Se nos ha pedido quedarnos en nuestro domicilio y específicamente no trasladarnos a los centros de veraneo que, como ocurre en Mar del Plata, se encuentran ahora dedicados a proteger a sus propios ciudadanos y no tienen ni tiempo ni elementos suficientes como para absorber un crecimiento desmedido de su población. Por lo demás, el cierre de establecimientos gastronómicos, de entretenimiento y de hospedaje hace que se vuelva mayor sinsentido salir de casa para encerrarnos vaya a saber uno en que lugar, corriendo riesgos y haciendo que los demás también lo hagan.
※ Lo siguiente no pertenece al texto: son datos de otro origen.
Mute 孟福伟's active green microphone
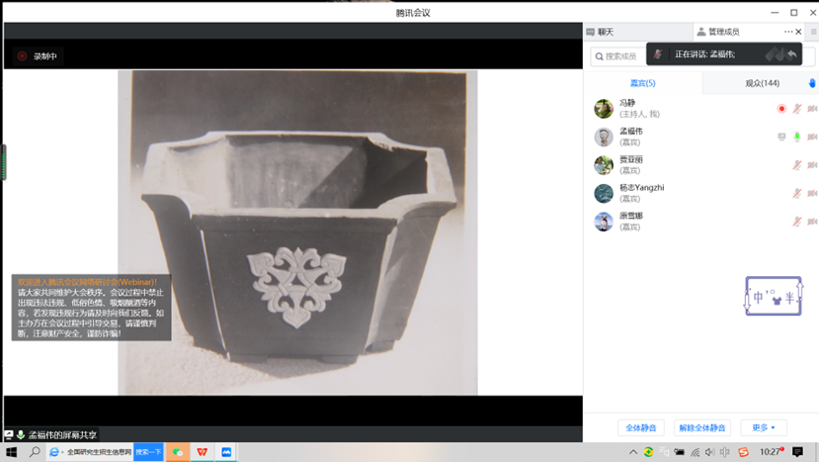This screenshot has width=819, height=462. coord(796,137)
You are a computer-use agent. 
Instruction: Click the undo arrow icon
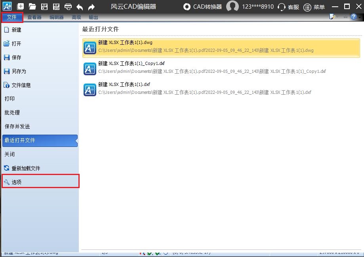(x=80, y=7)
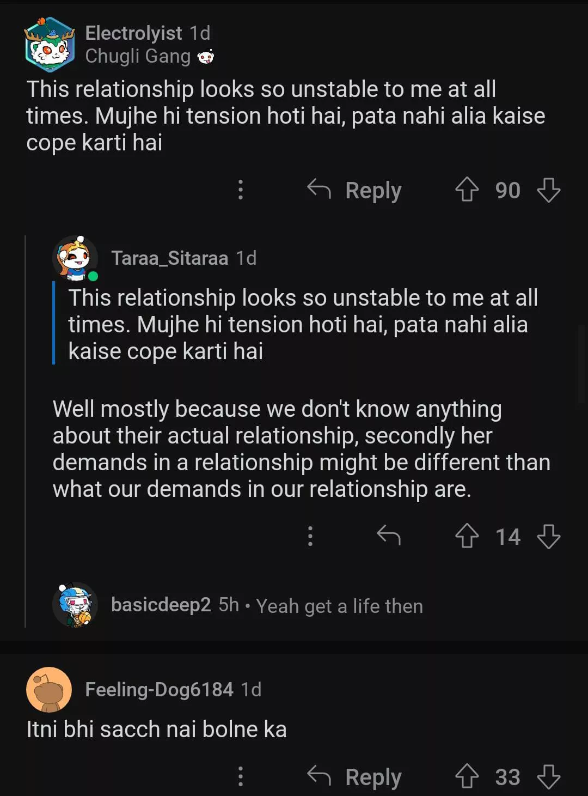Upvote Electrolyist's comment with 90 points

(x=467, y=190)
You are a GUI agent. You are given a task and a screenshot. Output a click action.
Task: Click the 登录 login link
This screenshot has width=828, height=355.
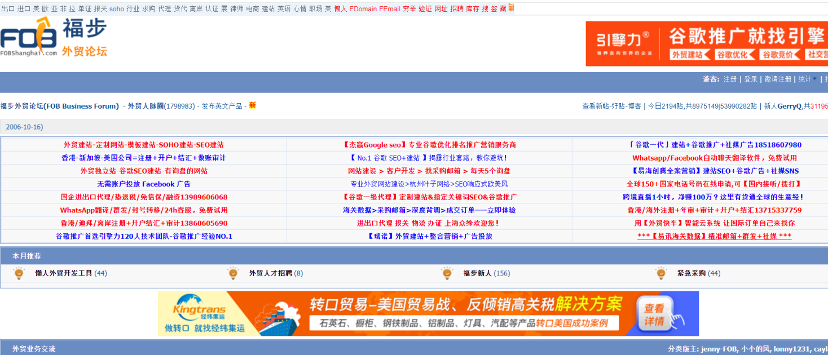tap(751, 79)
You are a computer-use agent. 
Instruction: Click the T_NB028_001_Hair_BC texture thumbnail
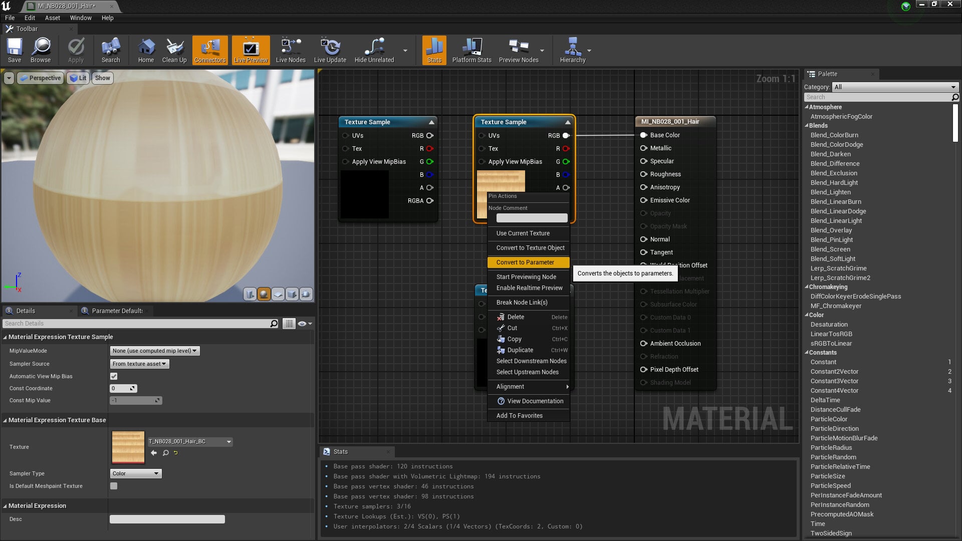tap(128, 447)
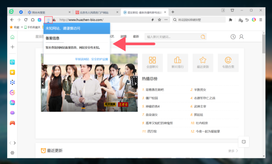272x164 pixels.
Task: Reload the page with the refresh icon
Action: click(x=26, y=20)
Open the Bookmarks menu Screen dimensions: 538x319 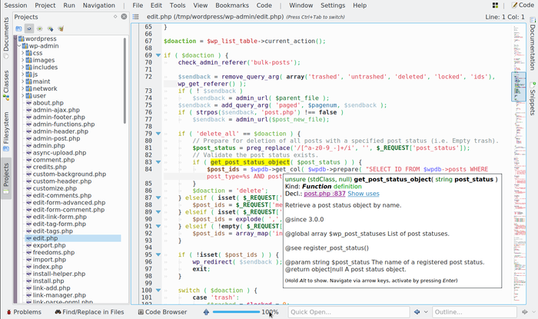tap(231, 5)
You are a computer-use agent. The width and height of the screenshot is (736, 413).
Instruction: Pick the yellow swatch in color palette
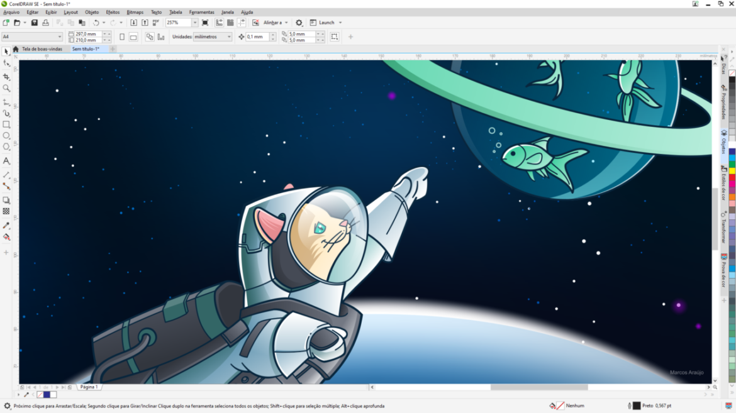[732, 171]
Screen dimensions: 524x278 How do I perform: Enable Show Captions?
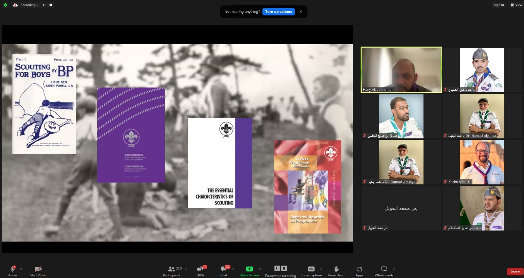point(311,271)
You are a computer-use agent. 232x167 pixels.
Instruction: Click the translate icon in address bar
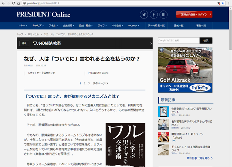point(217,3)
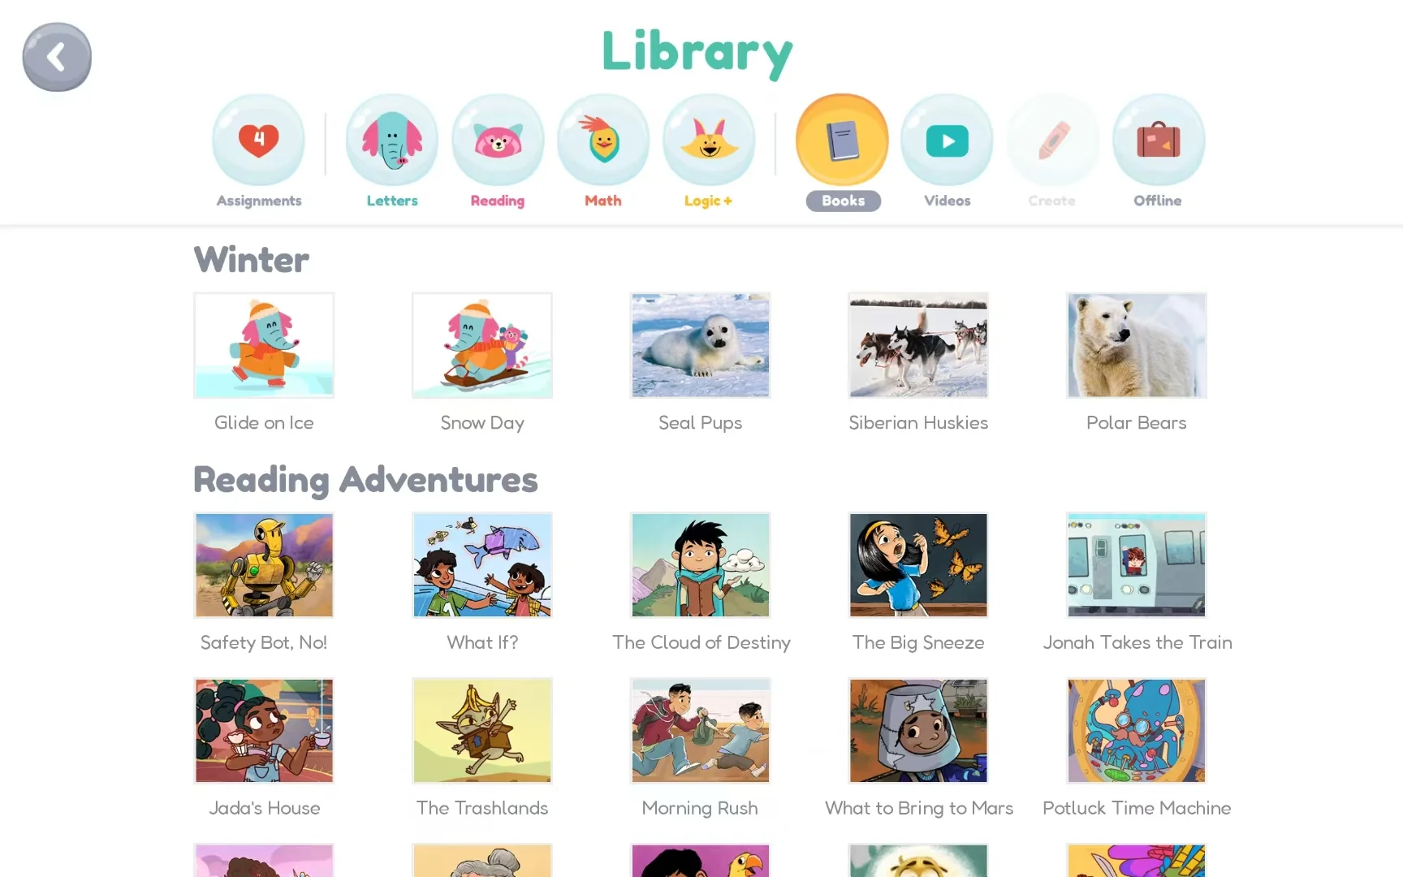Screen dimensions: 1403x877
Task: Tap the Create crayon icon
Action: (x=1053, y=140)
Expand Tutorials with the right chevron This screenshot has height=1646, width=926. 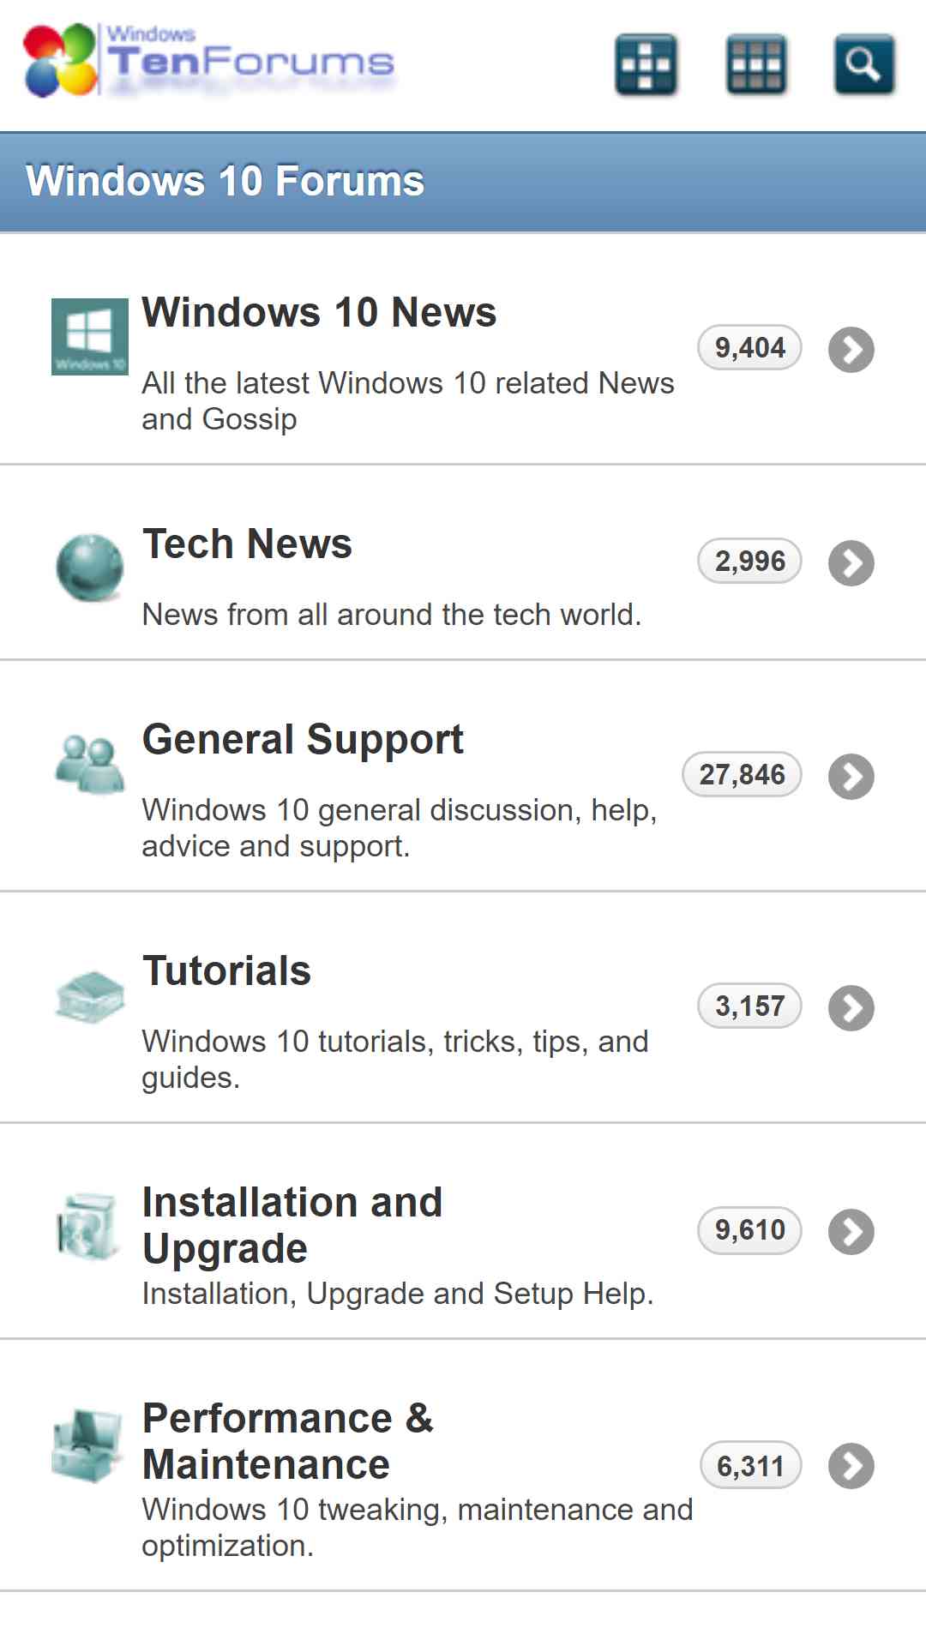851,1008
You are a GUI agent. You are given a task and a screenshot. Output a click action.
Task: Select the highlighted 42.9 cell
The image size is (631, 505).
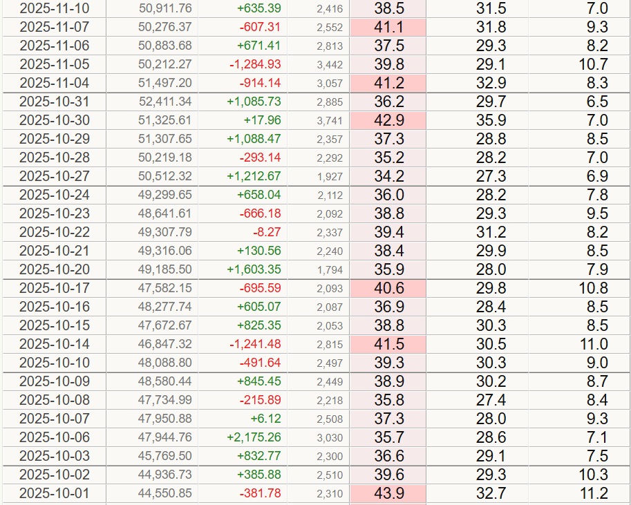(388, 120)
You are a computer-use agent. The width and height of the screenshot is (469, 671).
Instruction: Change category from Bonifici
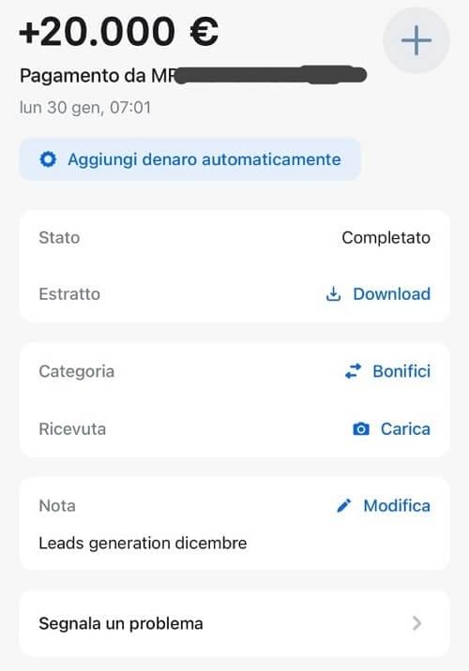[x=401, y=371]
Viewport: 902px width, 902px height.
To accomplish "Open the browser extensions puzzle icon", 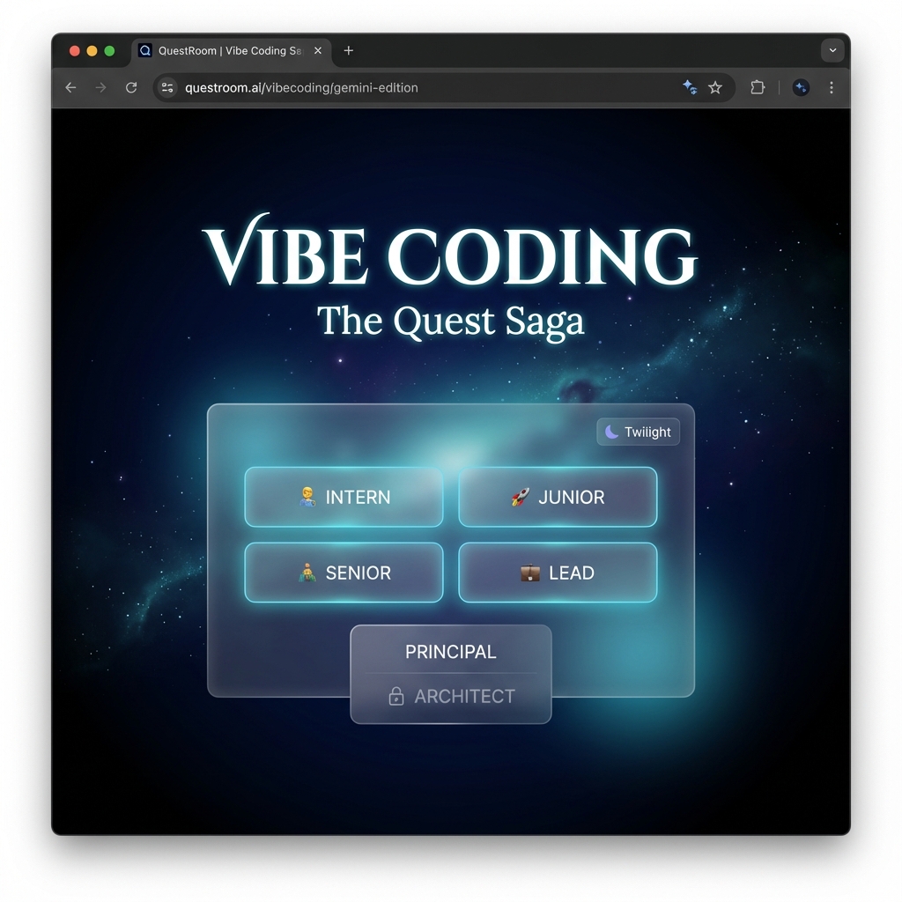I will tap(757, 87).
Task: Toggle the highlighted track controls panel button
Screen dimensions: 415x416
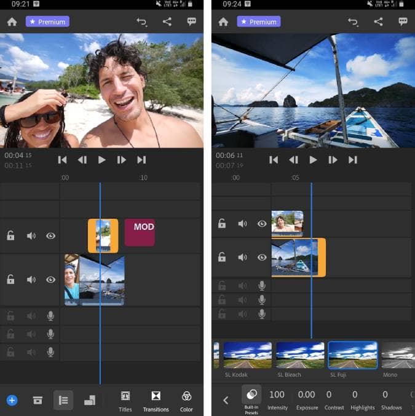Action: pos(63,400)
¿Qué puede pasar por la cabeza de estos argentinos que ganan las rutas con la misma actitud que seguramente tienen en épocas normales, buscando vacacionar en medio del infierno?. ¿No se les ocurre -ya que es obvio que no les interesa ni su salud ni la de su familia- que están poniendo en riesgo a terceros?.
¿Son tontos?, ¿son irresponsables?…¿son crápulas?.
En los últimos años la sociedad ha ido cediendo terreno en la necesaria actitud de juzgar lo que es correcto y lo que no lo es. Parece claro que en la Argentina todo da lo mismo…
La corrupción, la mentira, el desapego a la ley, la impunidad, la usura, el atropello a los derechos del otro, la demagogia, el incentivo a la vagancia, la aceptación de la marginalidad delictiva, la carencia de premios y castigos y tantas otras claudicaciones, fueron inoculadas en cada uno de nosotros hasta el punto de convertirnos en seres pusilánimes, acostumbrados a convivir con la maldad y sin capacidad para rebelarnos, gritar nuestro enojo e imponer la vuelta de valores elementales cuando de espíritu gregario hablamos.
El inadaptado grita e impone…el hombre común se convierte en tanto en una mayoría silenciosa y acobardada.
Y cuando las mayorías son silenciosas, no sirven para nada.
Estos irresponsables que hoy salen a la ruta están atentando contra la salud pública, y lo saben. Son delincuentes que .como tantos otros en el país- se escudan en supuestos derechos para lastimar al semejante, sin que ello les signifique remordimiento alguno.
Son antisociales…y a los antisociales la sociedad debe expulsarlos de su seno. Es la propia definición de una comunidad organizada la que está en juego.
Ser crápula no puede resultar gratis, y ya es tiempo que todos pasemos la factura.